The panel, with members appointed by the governor, legislative leaders from both parties, and the Black and Puerto Rican Caucus, was created under a provision of the bill which started to take effect last month by legalizing possession of small amounts of recreational cannabis.
As the state builds a commercial cannabis industry — expected to be up and running by the end of 2022 — the group will strive to make sure that communities disproportionately impacted by the long-standing prohibition of cannabis get a fair stake in the industry created by its legal sale. The state expects the industry to be generating $44.6 million in tax revenue by 2024.
“I spent a lot of time working in education and watching young people in disproportionately impacted communities feeling like they had no other choice but to become part of an economy that was not legal just so that they could provide for themselves and their families,” Andrea Comer, interim deputy commissioner of consumer protection, said. “I see this as a unique opportunity not only to reverse that course but also.. really invest in communities.”

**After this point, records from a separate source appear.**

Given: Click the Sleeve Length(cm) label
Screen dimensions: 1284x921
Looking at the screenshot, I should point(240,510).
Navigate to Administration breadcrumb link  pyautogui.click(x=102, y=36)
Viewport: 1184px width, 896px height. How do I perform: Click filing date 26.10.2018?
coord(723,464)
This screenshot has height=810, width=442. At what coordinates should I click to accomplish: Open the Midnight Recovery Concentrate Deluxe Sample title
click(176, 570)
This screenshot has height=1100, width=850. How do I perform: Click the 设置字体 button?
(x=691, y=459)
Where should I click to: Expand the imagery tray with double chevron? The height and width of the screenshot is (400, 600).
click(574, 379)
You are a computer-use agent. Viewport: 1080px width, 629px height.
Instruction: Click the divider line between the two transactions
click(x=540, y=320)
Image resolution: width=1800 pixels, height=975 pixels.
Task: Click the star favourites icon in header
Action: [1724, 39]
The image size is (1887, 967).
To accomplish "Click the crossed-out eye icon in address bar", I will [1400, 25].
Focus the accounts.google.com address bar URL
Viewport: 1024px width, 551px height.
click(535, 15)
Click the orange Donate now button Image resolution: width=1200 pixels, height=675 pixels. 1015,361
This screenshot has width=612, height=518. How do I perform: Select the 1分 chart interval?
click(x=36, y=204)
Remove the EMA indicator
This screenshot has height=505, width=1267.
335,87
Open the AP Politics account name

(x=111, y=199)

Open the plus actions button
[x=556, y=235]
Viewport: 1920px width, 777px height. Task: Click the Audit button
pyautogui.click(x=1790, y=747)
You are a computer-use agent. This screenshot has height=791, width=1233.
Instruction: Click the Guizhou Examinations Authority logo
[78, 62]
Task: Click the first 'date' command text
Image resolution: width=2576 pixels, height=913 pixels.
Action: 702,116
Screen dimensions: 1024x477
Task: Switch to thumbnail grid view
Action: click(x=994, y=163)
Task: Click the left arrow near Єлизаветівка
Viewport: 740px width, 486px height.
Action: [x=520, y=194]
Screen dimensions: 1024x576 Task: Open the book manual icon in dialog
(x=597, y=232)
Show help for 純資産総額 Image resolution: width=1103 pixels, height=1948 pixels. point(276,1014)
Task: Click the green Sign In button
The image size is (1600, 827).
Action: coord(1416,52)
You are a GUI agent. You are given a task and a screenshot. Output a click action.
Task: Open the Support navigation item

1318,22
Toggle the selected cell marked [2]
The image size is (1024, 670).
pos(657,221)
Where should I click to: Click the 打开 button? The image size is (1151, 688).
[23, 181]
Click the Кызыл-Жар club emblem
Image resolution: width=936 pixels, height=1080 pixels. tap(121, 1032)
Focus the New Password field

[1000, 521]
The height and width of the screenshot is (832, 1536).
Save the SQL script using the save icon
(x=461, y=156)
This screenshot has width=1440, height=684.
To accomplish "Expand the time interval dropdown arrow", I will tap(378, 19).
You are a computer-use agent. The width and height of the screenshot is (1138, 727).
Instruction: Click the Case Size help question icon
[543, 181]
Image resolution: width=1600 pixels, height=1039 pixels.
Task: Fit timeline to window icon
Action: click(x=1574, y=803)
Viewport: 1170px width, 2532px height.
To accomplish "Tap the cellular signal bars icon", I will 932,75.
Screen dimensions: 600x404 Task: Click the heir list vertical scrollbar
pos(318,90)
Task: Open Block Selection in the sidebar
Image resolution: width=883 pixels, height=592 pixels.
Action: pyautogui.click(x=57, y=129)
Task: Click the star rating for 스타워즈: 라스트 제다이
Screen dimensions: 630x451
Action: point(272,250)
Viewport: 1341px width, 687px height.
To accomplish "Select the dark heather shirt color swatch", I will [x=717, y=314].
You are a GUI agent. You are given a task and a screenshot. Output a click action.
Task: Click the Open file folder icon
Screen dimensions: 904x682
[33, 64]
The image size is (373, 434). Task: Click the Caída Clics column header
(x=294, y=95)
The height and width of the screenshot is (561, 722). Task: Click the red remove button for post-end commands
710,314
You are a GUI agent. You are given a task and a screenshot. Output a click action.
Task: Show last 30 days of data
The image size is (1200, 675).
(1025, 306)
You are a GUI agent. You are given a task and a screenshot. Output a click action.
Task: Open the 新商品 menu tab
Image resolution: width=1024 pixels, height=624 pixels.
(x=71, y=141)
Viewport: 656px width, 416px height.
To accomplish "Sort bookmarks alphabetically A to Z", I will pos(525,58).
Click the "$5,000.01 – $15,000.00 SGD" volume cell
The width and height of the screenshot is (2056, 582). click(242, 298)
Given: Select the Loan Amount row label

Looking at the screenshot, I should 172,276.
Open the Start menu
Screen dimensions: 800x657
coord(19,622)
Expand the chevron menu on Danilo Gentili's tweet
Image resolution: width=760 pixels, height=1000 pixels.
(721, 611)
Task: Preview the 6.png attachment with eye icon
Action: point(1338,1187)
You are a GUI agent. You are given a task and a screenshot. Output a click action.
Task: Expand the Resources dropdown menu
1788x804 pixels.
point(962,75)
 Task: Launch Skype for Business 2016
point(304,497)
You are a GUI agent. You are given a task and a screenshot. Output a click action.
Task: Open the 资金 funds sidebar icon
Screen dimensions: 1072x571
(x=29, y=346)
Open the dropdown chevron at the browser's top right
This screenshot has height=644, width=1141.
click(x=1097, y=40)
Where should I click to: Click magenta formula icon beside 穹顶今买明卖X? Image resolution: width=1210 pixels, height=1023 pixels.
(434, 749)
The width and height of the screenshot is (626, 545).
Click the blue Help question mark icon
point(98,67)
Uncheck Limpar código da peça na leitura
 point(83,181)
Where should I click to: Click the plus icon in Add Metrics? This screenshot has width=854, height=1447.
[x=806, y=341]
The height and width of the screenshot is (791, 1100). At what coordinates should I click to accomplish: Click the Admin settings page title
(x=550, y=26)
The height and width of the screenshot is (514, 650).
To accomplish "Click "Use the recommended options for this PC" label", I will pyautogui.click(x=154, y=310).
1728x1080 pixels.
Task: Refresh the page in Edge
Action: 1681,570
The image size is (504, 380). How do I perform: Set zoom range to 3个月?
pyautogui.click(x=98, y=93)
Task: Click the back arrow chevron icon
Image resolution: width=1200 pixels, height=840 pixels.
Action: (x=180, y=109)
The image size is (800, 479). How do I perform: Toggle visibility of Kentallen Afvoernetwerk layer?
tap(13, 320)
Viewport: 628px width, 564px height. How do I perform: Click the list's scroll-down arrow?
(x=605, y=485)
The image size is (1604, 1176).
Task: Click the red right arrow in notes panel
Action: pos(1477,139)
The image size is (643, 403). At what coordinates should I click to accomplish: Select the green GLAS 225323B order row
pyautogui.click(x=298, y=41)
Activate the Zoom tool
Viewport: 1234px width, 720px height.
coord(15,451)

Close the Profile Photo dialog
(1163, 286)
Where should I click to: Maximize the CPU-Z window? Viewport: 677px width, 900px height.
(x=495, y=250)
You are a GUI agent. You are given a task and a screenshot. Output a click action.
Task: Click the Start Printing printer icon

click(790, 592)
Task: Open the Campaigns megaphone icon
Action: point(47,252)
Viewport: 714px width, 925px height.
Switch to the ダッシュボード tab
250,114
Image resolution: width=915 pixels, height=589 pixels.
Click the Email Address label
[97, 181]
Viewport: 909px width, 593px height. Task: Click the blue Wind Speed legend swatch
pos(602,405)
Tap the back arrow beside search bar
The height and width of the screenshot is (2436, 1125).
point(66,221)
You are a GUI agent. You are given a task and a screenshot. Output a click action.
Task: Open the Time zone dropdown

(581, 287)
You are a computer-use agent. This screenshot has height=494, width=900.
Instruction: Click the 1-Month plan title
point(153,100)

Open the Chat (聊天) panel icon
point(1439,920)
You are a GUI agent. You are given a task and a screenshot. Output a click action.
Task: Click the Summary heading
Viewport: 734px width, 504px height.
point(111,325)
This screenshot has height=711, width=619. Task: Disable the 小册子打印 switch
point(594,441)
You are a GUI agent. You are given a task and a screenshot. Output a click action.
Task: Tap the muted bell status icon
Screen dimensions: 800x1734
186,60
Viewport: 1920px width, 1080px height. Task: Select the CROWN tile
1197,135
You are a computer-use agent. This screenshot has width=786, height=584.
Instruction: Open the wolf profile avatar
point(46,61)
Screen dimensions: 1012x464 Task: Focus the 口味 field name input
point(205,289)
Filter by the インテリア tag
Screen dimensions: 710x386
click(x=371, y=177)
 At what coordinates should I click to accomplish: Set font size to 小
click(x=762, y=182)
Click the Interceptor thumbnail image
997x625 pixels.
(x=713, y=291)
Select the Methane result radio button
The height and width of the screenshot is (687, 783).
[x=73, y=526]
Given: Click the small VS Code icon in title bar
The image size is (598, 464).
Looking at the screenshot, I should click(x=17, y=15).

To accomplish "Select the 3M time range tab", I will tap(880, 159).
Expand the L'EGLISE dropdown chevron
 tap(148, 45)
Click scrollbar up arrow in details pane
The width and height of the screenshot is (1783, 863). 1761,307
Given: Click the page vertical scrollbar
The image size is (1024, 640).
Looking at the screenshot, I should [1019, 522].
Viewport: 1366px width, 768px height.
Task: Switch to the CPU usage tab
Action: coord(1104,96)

During its first meeting, the group started that process by certifying which communities it considered disproportionately impacted. The bill requires that half of cannabis business licenses go to applicants from areas with high rates of poverty, drug convictions, and unemployment.
The council approved a set of communities that, taken together, make up around 23% of Connecticut’s population and include broad swaths of Bridgeport, Hartford, New Haven, Waterbury, and smaller sections of other communities.
The action was a few days late. The law called for the panel to identify its first annual set of communities on Aug. 1. Still, some members felt the group was moving too quickly.
“I just find it just a bit troubling to be voting on a disproportionate area on our first meeting, without really having these true discussions,” Corrie Betts, criminal justice chair of the Connecticut NAACP, said.
Other members expressed similar concerns, but said the cannabis law laid out an ambitious timeline for the panel to conduct its work. David Lehman, commissioner of Economic and Community Development, called the identified communities a good starting point that was “maybe 90 – 95% right.” The panel could later recommend changes to the legislature if it saw fit, he said.
“While it’s not perfect, I would suggest that maybe we not let the pursuit of perfection be the enemy of the good and the enemy of progress,” Comer said.
Lamont told reporters he saw the council as a “good mix of folks,” who would eventually give people in impacted communities a needed leg up to get new businesses off the ground. The law authorizes the state to borrow up to $50 million in general obligation bonds for the panel to use on financial assistance and training programs.
“This council will be their friends and family– an opportunity to get some start-up capital, create business, hopefully pay back a loan, hire some people and bring a community back to life,” the governor said.